It is essential to comprehend normal growth and development, and disease pathology to understand the link between cells and their relative positions within a tissue. Space-based transcriptomics is a revolutionary molecular profiling technique that enables scientists to map a tissue sample gene activity and determine the activity’s location. This technique has already led to new findings that assist scientists in gaining a deeper knowledge of biological mechanisms and illness.
Why Space-Based Transcriptomics?
Recent technical advancements have allowed scientists to go beyond merely sequencing ‘omes. Lundeberg, Frisen, and Stahl pioneered spatially resolved transcriptomics at the KHL Royal Institute of Technology in Sweden in 2016. This method added positional context to gene expression data for many cells. It is currently possible to analyze hundreds of thousands of genes in a small slice of tissue. Spatial information concerning molecular traits of these genes helps explain the differences between cells and gives important clues about the causes and effects of certain diseases.
Emerging approaches for genome-wide spatial transcriptomics have the potential to generate comprehensive molecular maps. They adopt an on-slide complementary DNA synthesis technique to capture gene expression patterns in intact tissue. This ensures that data from critical factors is maintained. Compared to the prior generation of spatially resolved transcriptomics technologies, 10x Genomics’ new Visium platform boasts a fivefold increase in resolution.
By retaining the spatial interactions between cells, the Visium Spatial Gene Expression technique helps researchers to decipher the biological architecture of normal and diseased tissues by providing insights not only at the level of the individual cell but also at the tissue level. Researchers can now trace the spatiotemporal expression of the entire transcriptome across numerous cells in complicated tissue samples.
Although currently, spatial analysis doesn’t routinely offer transcriptome-wide data, the discipline is advancing. One of the upcoming hot subjects is anticipated to be “spatial single-cell transcriptomics,” which will be very valuable for investigating various diseases, which frequently begin in a single cell and propagate spatially.
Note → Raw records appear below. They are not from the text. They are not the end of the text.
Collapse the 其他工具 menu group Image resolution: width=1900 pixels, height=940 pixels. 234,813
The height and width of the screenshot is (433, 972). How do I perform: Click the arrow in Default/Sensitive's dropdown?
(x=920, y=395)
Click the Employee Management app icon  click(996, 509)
How is Spatially Resolved Transcriptomic Implemented?
A typical transcriptomics process starts with tissue section isolation and staining. The portion is then juxtaposed with a slide containing RNA-binding capture probes. The attached RNA is barcoded and then used to synthesize complementary DNA sequenced. The data is then visualized to determine where the target genes are expressed in the tissue slice.
Step-by-step: process for spatial gene expression
- Permeabilization of cells.
- The mRNA is captured and bound by a dense carpet of specialized probes on the glass slide surface. Each capture probe has a spatial barcode that is specific to a certain location on the slide.
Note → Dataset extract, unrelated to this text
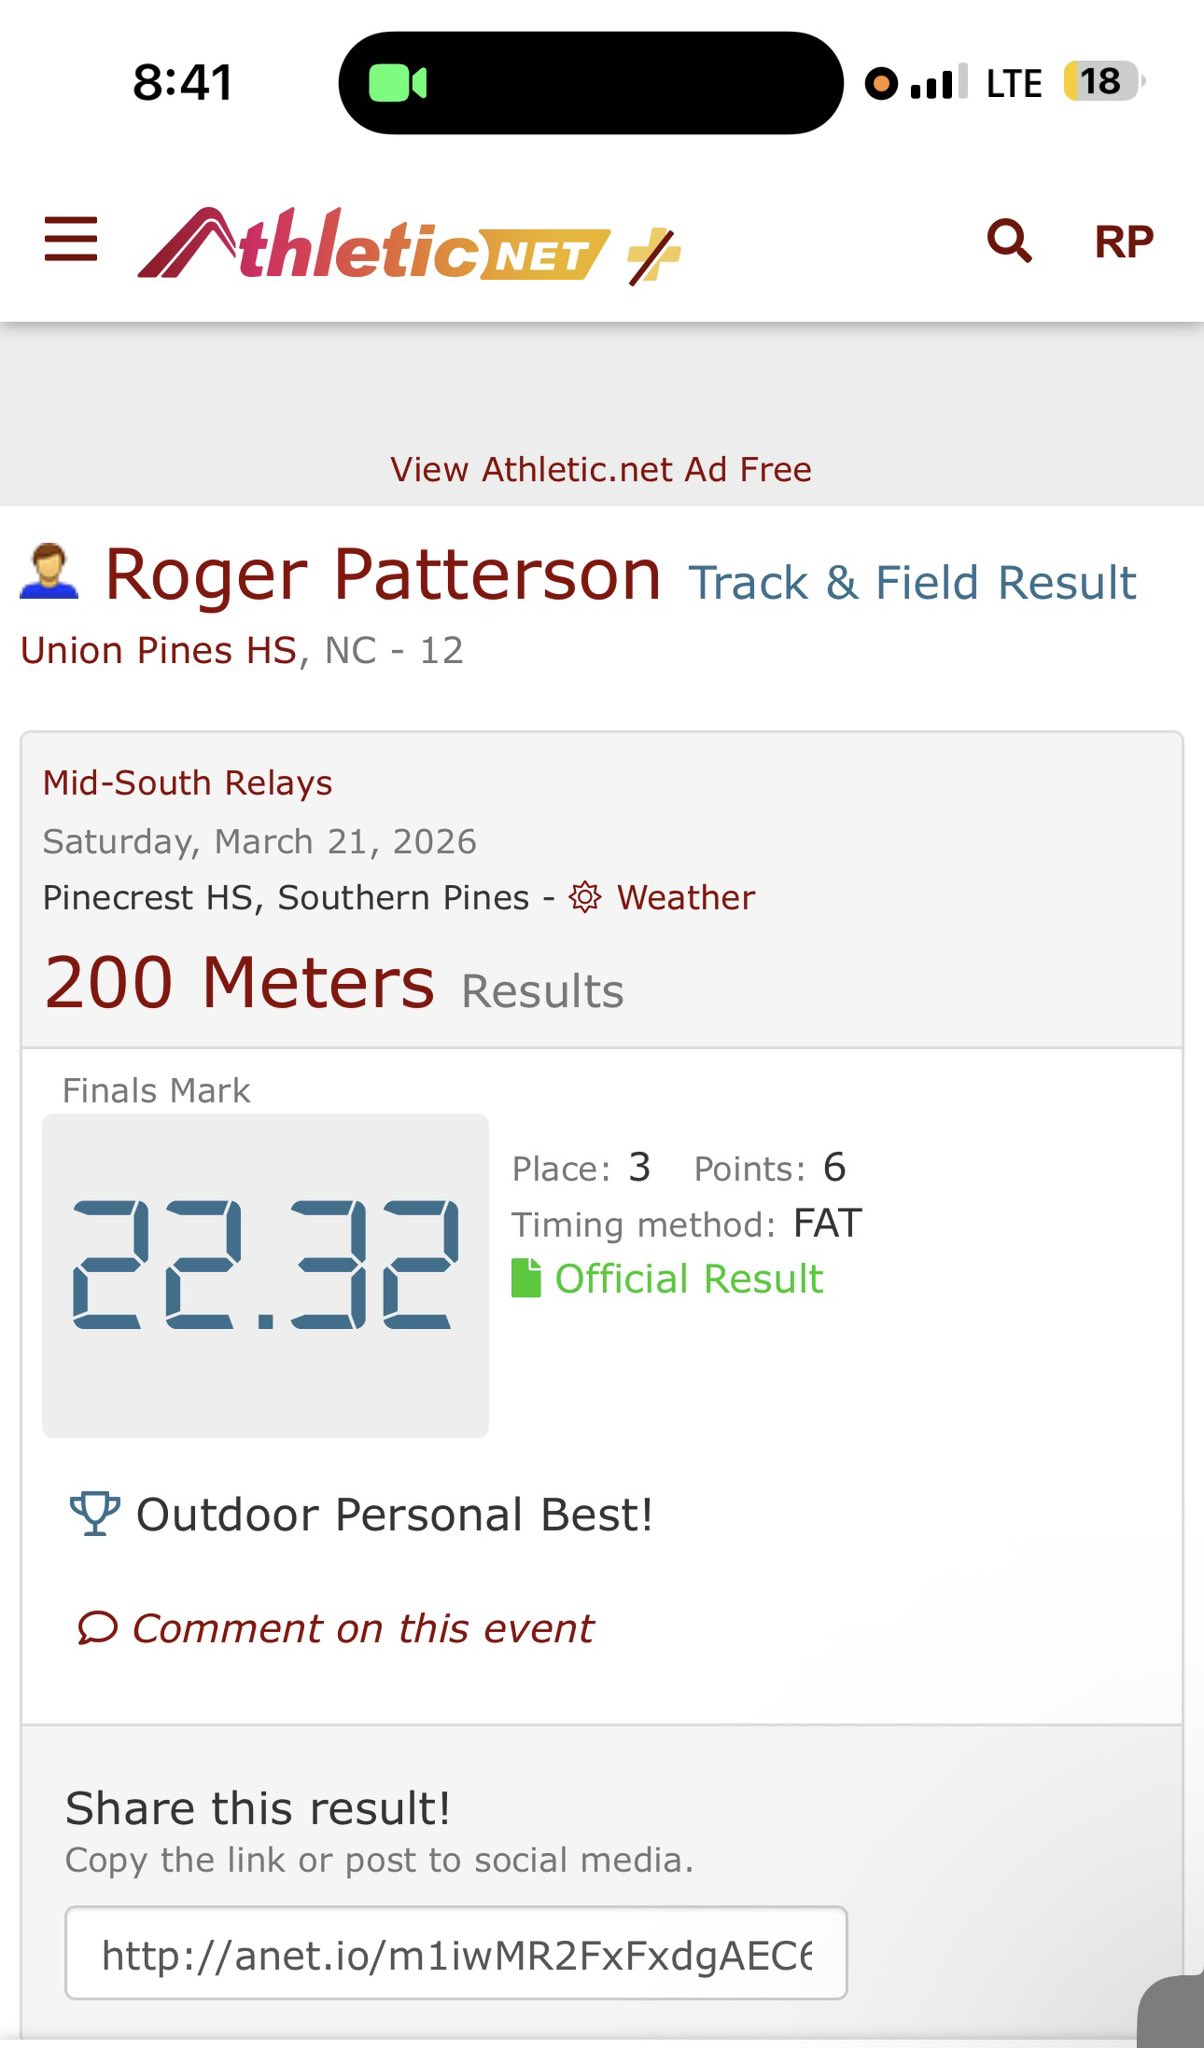Open the RP profile menu
Viewport: 1204px width, 2048px height.
(x=1123, y=242)
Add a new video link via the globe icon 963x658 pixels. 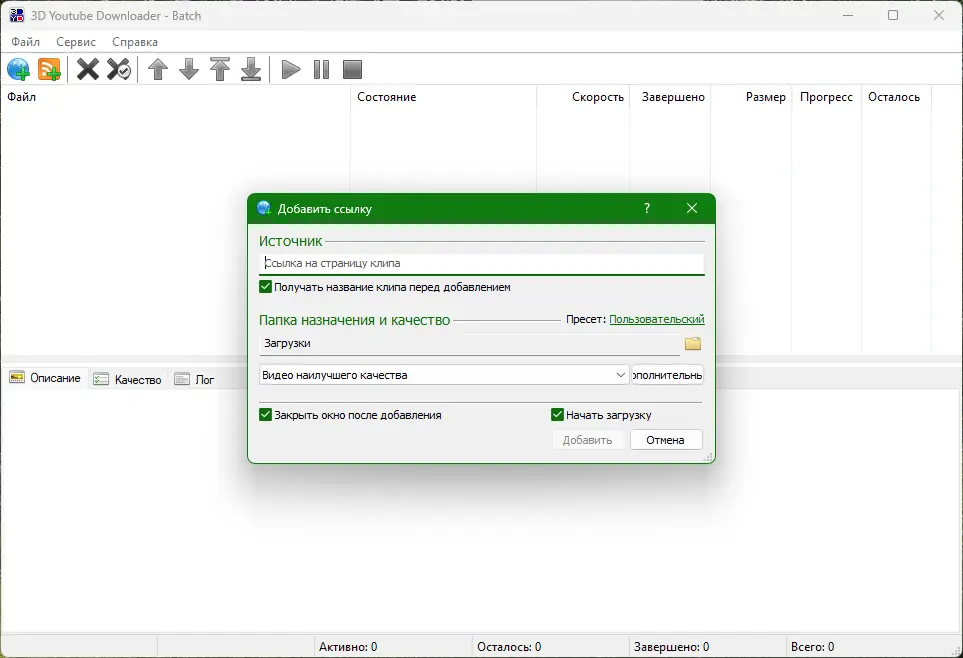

- The fluorescent labeling of mRNA generates a footprint that matches the tissue’s shape.
- The attached tissue serves as a model for a reverse transcription step, which produces a complementary DNA library.
- The complementary DNA, containing spatial barcodes, is excised from the slide’s surface and collected for routine sequencing.
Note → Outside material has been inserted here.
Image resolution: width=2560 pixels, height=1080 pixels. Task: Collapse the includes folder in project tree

- The barcoded capture probes then link the generated RNA sequences back to their original positions on the slide, a process known as ‘de-multiplexing.’
- The RNA data is linked with a high-resolution microscope imaging of the tissue segment to map it back to its origin.
- The spatial dimension of mRNA expression can then be visualized.
Techniques Used in Transcriptomics
Spatial gene expression involves four methods. Note that not all spatial approaches yield single-cell resolution or transcriptome data.
Microdissection separates regions of interest within a sample through lasering or cutting. RNA is extracted, processed, and sequenced from tissue samples.
In situ hybridization
Fluorescent in situ hybridization visualizes RNA at its original cell site. This doesn’t involve sequencing and doesn’t offer transcriptome data. However, these methods can typically attain great resolution.
In situ sequencing
In situ sequencing is RNA sequencing in a tissue environment. Fluorescent probes show sequenced RNAs. This approach can’t analyze the entire transcriptome.
In situ capturing
In situ capturing captures and barcode transcripts in tissue. Then sequencing is done outside of the tissue. Transcriptomics data are overlaid on tissue pictures.
In silico construction
These methods digitally map single sequenced cells back into space with minimal or no prior knowledge regarding the position of the sequenced cells. Therefore, these approaches are suitable for single-cell RNA sequencing.
Spatial Gene Expression Problems
- identifying and verifying the appropriate disease biomarkers
- Combining sequencing information with imaging readings
- Visualizing the phenotype of a slice of a tissue
- Catching the cell state precisely
- Identifying the function of a cell in the microenvironment of a tissue
To solve some of these problems, it is vital to increase the number of assays and analytical techniques available to researchers while ensuring that the infrastructures remain cost-effective, objective, and precise. In addition, high resolution and vast information assessed in a spatial context are required to appropriately permit the comparison of datasets collected by different labs at different time points.